In your case, you do not appear to qualify for a full exemption from CGT for the dwelling for the period from when your parent's new spouse stopped living in the dwelling to the time of the disposal of your ownership interest in the dwelling.
You will therefore calculate your capital gain or capital loss as follows:
Capital gain or x non-main residence days
capital loss amount total days
'Non-main residence days' is the number of days that the dwelling was not the main residence of your parent's new spouse in the period from the death of your parent until settlement of your contract for sale of the dwelling.
'Total days' is the number of days from the death of your parent until you disposed of your ownership interest.

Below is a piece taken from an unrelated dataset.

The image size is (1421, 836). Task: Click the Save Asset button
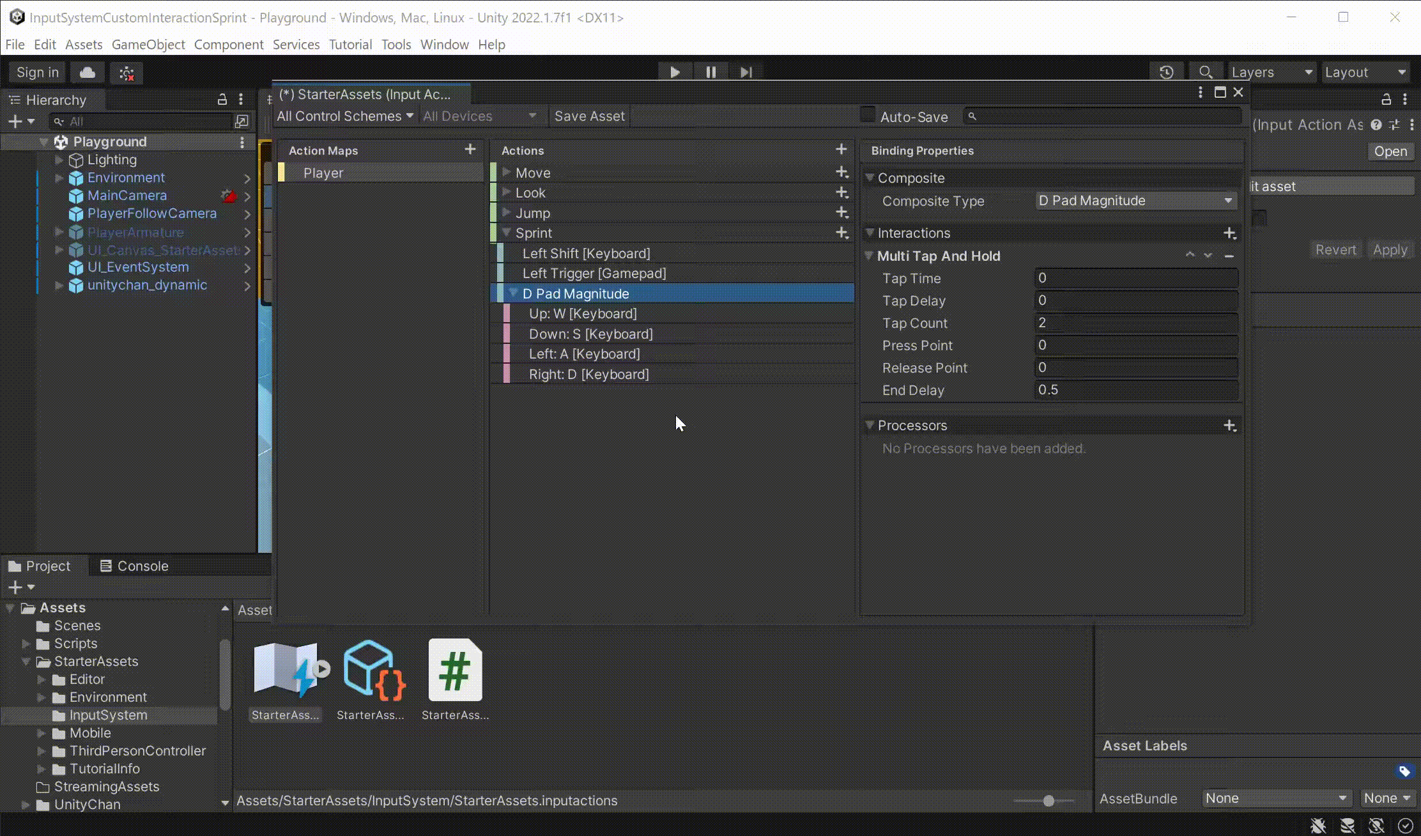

Calculating your net capital gain
You will need to calculate your net capital gain as follows:
Your total capital gains for the year (including any capital gain remaining from the disposal of your interest in the property after applying any main residence exemption)
less
Your total capital losses for the year and any unapplied net capital losses from earlier income years
less
Any CGT discount* to which you are entitled
*As you acquired your interest in the property at least 12 months before the CGT event (you are taken to have acquired your interest in the property on the day your parent died), the CGT discount allows you to reduce the capital gain by a discount percentage of 50%. As your parent died before 21 September 1999, you can also use the indexation method to calculate your capital gain.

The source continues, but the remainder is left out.